Текст книги "Держать (СИ)"


Автор книги: Lanfir


Жанры:

   

РеалРПГ

,

сообщить о нарушении

Текущая страница: 12 (всего у книги 14 страниц)

– Ты был прав.

Старик посмотрел на него.

– Про что?

– Про Плешь. Ты сказал не ходить.

– А, – сказал старик.

Он подумал.

– Ну а как я ещё скажу.

И пошёл в избу, потому что стоять ему было тяжело.

Глава двадцать первая. Книжник

Первое, что он сделал, когда снова смог работать головой, – завёл новую меру.

Он взялся за это в декабре и провозился до февраля, и работа была лучшая за много лет, потому что он наконец знал, чего ищет.

Он рассуждал так.

Вдохи мерили, сколько он держит. Держать низкое легко, высокое трудно – значит по вдохам высоту не узнать никогда, сколько ни меряй. Мера была не кривая, а не про то.

Значит, нужна другая, и мерить она должна не время, а тонкость.

Тут ему помогло то, что он в двенадцать лет от нечего делать разложил под навесом камень, корень и лист.

Мера вышла такая.

Он садился, брался держать – и, пока держит, смотрел на набор. Не считал вдохи, а считал, сколько ступеней различает в это время.

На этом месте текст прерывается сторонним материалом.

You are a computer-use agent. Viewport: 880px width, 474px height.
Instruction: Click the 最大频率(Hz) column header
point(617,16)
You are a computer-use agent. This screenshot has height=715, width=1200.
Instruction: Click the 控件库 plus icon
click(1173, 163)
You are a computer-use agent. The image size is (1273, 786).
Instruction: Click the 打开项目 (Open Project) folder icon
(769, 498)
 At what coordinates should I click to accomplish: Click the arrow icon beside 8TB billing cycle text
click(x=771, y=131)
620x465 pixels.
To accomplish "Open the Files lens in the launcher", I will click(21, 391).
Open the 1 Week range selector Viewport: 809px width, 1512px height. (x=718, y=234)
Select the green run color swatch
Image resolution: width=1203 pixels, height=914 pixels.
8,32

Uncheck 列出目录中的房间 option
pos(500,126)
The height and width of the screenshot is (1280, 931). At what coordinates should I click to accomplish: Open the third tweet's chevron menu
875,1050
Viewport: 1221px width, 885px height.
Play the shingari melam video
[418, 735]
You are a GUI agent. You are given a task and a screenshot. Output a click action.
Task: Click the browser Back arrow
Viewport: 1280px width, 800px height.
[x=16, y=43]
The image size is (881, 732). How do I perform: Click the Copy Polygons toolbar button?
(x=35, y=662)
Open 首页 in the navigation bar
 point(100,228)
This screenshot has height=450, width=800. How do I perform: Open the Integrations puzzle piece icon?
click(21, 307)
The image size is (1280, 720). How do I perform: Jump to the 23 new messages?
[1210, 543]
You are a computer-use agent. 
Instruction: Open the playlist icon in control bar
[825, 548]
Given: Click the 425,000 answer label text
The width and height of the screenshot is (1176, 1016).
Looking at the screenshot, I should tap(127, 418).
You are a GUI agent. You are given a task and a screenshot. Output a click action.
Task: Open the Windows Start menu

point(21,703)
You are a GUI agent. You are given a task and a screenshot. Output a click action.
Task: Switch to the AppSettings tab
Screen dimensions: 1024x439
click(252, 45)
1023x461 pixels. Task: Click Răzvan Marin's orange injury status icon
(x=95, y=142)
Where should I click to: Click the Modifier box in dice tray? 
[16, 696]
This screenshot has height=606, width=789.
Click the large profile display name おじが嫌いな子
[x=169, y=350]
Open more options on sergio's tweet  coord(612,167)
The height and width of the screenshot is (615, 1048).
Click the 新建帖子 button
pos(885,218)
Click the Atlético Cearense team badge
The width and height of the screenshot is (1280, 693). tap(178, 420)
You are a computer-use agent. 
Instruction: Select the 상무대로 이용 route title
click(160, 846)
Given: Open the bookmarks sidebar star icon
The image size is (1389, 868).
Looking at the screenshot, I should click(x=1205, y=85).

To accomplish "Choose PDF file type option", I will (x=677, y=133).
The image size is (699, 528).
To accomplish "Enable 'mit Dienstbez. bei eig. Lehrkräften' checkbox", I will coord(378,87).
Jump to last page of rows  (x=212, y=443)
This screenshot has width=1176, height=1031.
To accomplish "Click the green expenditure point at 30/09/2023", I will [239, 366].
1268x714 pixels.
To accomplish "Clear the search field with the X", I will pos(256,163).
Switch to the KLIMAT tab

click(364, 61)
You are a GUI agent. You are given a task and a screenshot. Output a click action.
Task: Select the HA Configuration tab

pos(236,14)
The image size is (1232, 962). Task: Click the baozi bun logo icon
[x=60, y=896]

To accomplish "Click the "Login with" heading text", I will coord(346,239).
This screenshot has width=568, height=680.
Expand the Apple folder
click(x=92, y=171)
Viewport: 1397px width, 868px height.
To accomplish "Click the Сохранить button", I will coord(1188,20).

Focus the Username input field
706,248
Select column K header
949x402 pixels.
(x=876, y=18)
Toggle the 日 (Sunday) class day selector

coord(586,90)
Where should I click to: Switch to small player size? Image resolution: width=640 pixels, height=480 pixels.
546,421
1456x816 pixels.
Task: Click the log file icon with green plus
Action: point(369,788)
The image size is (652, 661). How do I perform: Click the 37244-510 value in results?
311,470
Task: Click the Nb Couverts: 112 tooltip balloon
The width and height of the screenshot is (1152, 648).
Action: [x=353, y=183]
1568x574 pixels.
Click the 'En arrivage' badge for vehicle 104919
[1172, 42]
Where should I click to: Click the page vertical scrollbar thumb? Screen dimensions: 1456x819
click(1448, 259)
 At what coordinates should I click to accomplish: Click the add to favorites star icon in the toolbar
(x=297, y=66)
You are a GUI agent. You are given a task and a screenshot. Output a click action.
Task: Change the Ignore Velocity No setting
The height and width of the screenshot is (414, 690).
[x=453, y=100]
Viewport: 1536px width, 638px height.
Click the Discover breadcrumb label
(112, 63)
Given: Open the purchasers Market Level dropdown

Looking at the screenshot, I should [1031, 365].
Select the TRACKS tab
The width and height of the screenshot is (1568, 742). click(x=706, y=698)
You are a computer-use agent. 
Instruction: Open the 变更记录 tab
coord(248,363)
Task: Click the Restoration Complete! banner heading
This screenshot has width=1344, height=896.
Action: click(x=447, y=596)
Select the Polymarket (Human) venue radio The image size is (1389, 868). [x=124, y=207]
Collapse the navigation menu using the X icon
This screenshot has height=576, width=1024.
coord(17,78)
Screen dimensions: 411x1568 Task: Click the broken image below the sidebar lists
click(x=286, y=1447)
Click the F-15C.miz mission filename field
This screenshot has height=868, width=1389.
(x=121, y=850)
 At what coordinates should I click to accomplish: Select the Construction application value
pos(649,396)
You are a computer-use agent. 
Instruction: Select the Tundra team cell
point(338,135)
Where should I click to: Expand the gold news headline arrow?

Он расширил для этого набор: к трём старым добавил головню, стоялую воду, свежую воду, сверчка и сухую хвою, и разложил их в один ряд, и научился ставить одинаково.

Дальше было просто. Различаешь три – значит три. Различаешь пять – пять.

Он проверял это всю зиму, каждый день, и мера держалась.

Она держалась в мороз и в оттепель, натощак и после еды, утром и вечером – с поправками, которые он выписал и выучил: голодным на одну меньше, спросонья на одну меньше, после дороги на одну меньше.

Он свёл поправки в правило и стал мерить с ними.

К февралю у него была мера, которая говорила ровно то, что он хотел знать: где я сегодня стою.

Первое, что она сказала, было: пять.

Дальше он полез вверх, и вверх шло медленно и шло.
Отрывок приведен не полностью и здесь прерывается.